Source passage:
— Start —

# Electric Space Heater / Fireplace...



## NorPlan (Mar 17, 2015)

:help: The Space Heater is a Hampton Bay (HB Mokeno) a product from Home Depot.. It had been working fine for 3 months ,  work as Rated .. Then the ReSet a button started popping.. Hit the ReSet Button SH would work fine for a couple minutes then Pop again... What could be the problem ?? Or is there a way to Reset the Reset if you will.. Cheers Thanks Ideas & Advice Appreciated..


----------



## nealtw (Mar 17, 2015)

If it was a short you would expect it to kick right away, I would think you are looking a overheating problem. Is the fan coming on and is the free airflow to the intake.


----------



## slownsteady (Mar 17, 2015)

check for dust or debris.......................


----------



## NorPlan (Mar 18, 2015)

— End —

Entries provided:
— Start —

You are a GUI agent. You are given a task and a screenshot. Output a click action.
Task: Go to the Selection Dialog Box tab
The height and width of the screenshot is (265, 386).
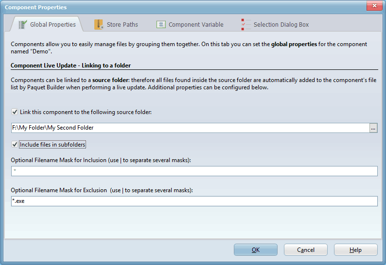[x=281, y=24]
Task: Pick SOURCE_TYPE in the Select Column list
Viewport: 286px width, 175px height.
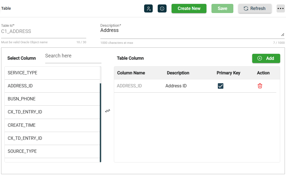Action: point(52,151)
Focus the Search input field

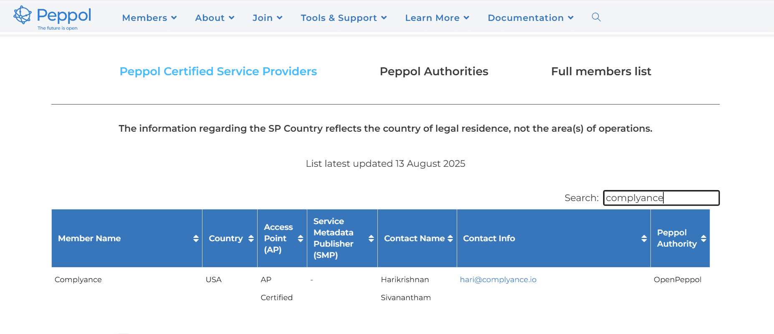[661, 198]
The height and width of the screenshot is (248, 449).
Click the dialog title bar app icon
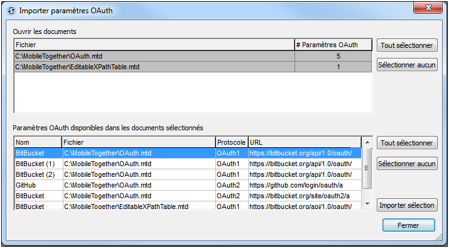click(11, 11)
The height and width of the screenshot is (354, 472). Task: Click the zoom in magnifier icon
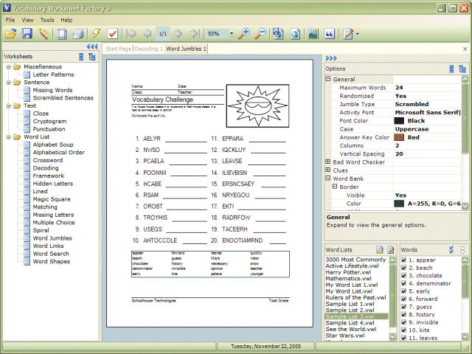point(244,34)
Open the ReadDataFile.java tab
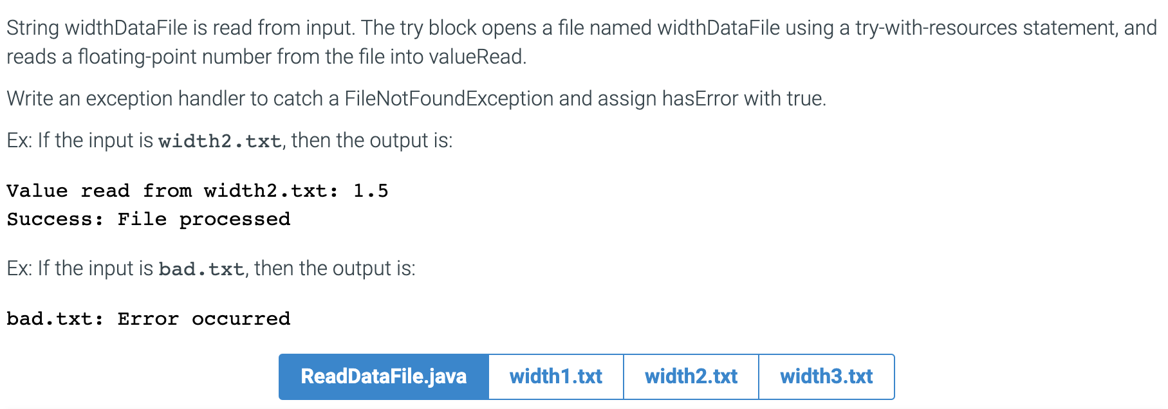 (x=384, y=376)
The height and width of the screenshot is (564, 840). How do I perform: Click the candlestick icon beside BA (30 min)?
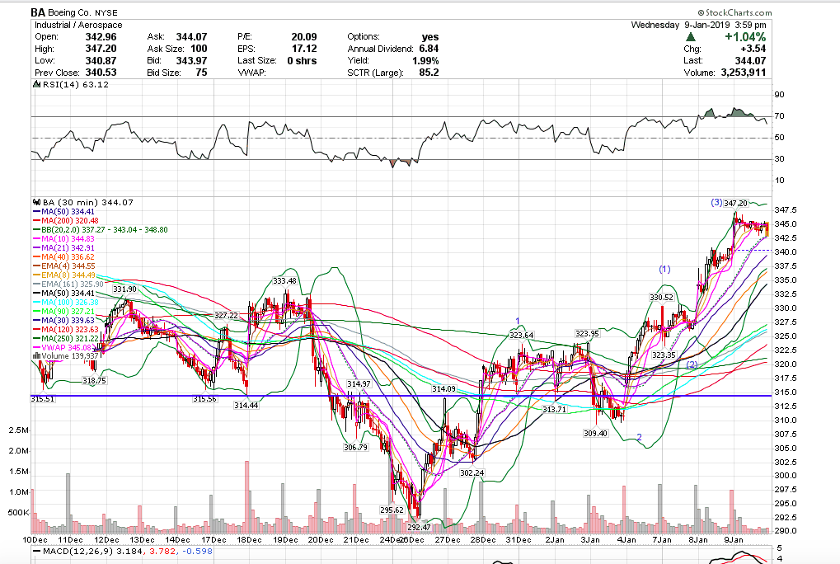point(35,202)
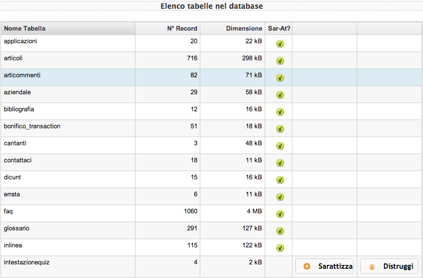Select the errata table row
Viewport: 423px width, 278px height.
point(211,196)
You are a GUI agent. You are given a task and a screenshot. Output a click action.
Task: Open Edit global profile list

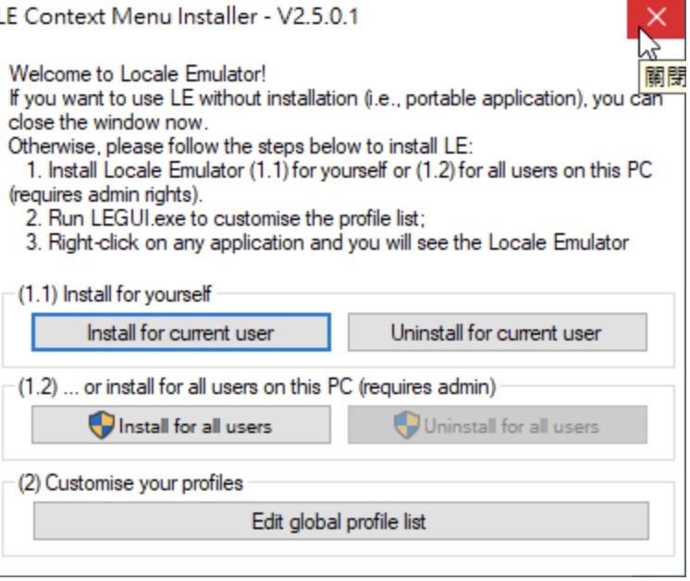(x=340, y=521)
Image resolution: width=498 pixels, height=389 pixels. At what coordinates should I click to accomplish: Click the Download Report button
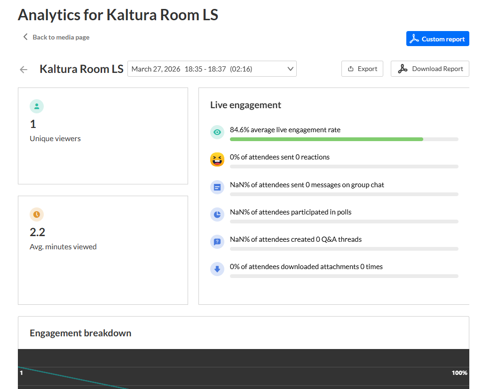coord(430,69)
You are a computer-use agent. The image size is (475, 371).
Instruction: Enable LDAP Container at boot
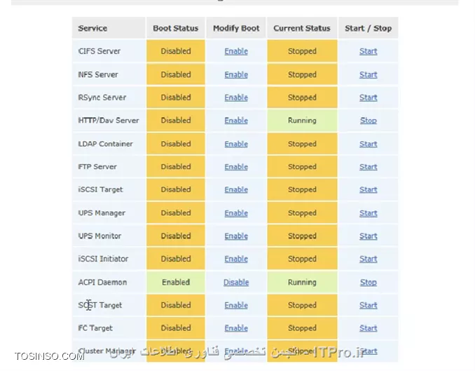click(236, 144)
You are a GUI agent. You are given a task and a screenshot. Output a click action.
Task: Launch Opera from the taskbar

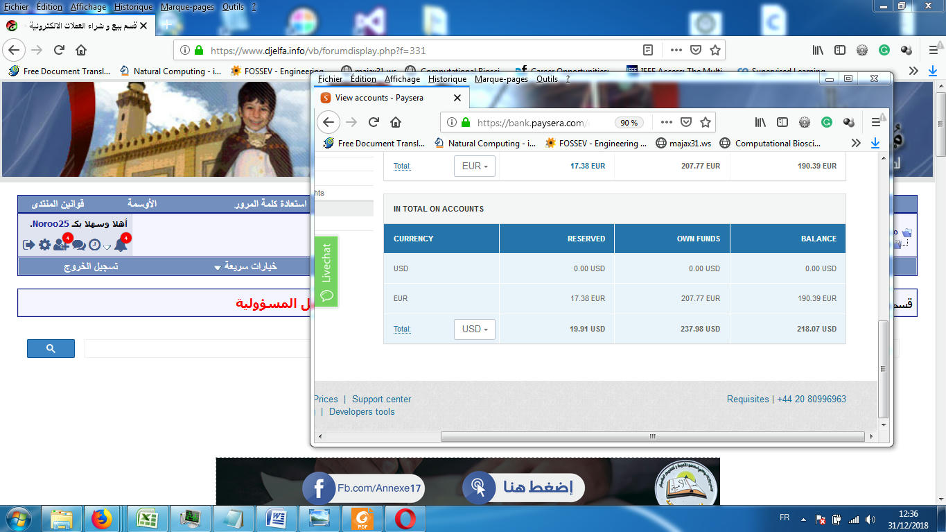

— End —

Requirements:
Extend the forum thread about the tripping reset button on the electric space heater, picking up after its final line. The data is separate material and has no connection to the space heater thread.

Result below:
nealtw said:


> If it was a short you would expect it to kick right away, I would think you are looking a overheating problem. Is the fan coming on and is the free airflow to the intake.



:agree:  My Son checked for loose connections , a Fan within the Fan appeared to be ceased.. He cleaned & greased the Fan, says it was running like a Champ Flat Out for a couple minutes then Popped again... Apparently the Control Dial / Variable Speed Knob doesn't respond now.. (???). :hide: Beauty :help:


----------



## nealtw (Mar 18, 2015)

Has this thing got a remote control too.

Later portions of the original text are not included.